▶ _Dataset_:
•••••

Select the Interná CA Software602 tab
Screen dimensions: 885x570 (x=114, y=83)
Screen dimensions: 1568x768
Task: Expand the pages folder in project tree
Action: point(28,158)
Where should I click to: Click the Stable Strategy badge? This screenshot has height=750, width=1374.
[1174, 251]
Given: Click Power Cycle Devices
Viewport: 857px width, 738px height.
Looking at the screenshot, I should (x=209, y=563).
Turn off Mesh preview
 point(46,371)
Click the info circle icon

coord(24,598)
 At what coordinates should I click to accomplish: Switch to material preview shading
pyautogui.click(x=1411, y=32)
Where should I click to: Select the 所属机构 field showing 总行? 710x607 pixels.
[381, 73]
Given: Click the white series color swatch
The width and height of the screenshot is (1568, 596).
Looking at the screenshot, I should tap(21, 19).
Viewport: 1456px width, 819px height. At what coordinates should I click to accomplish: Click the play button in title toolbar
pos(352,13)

•••••

▶ _What is asked_: Edit every item above so that "Where should I click to" becomes "Where do I click to", and leave the rest of each line as it is.

▶ _Solution to this task_:
Select the Interná CA Software602 tab
Screen dimensions: 885x570 (x=114, y=83)
Screen dimensions: 1568x768
Task: Expand the pages folder in project tree
Action: point(28,158)
Where do I click to: Click the Stable Strategy badge? This screenshot has height=750, width=1374.
[1174, 251]
Given: Click Power Cycle Devices
Viewport: 857px width, 738px height.
Looking at the screenshot, I should (x=209, y=563).
Turn off Mesh preview
 point(46,371)
Click the info circle icon

coord(24,598)
 At what coordinates should I click to accomplish: Switch to material preview shading
pyautogui.click(x=1411, y=32)
Where do I click to: Select the 所属机构 field showing 总行? 710x607 pixels.
[381, 73]
Given: Click the white series color swatch
The width and height of the screenshot is (1568, 596).
Looking at the screenshot, I should tap(21, 19).
Viewport: 1456px width, 819px height. At what coordinates should I click to accomplish: Click the play button in title toolbar
pos(352,13)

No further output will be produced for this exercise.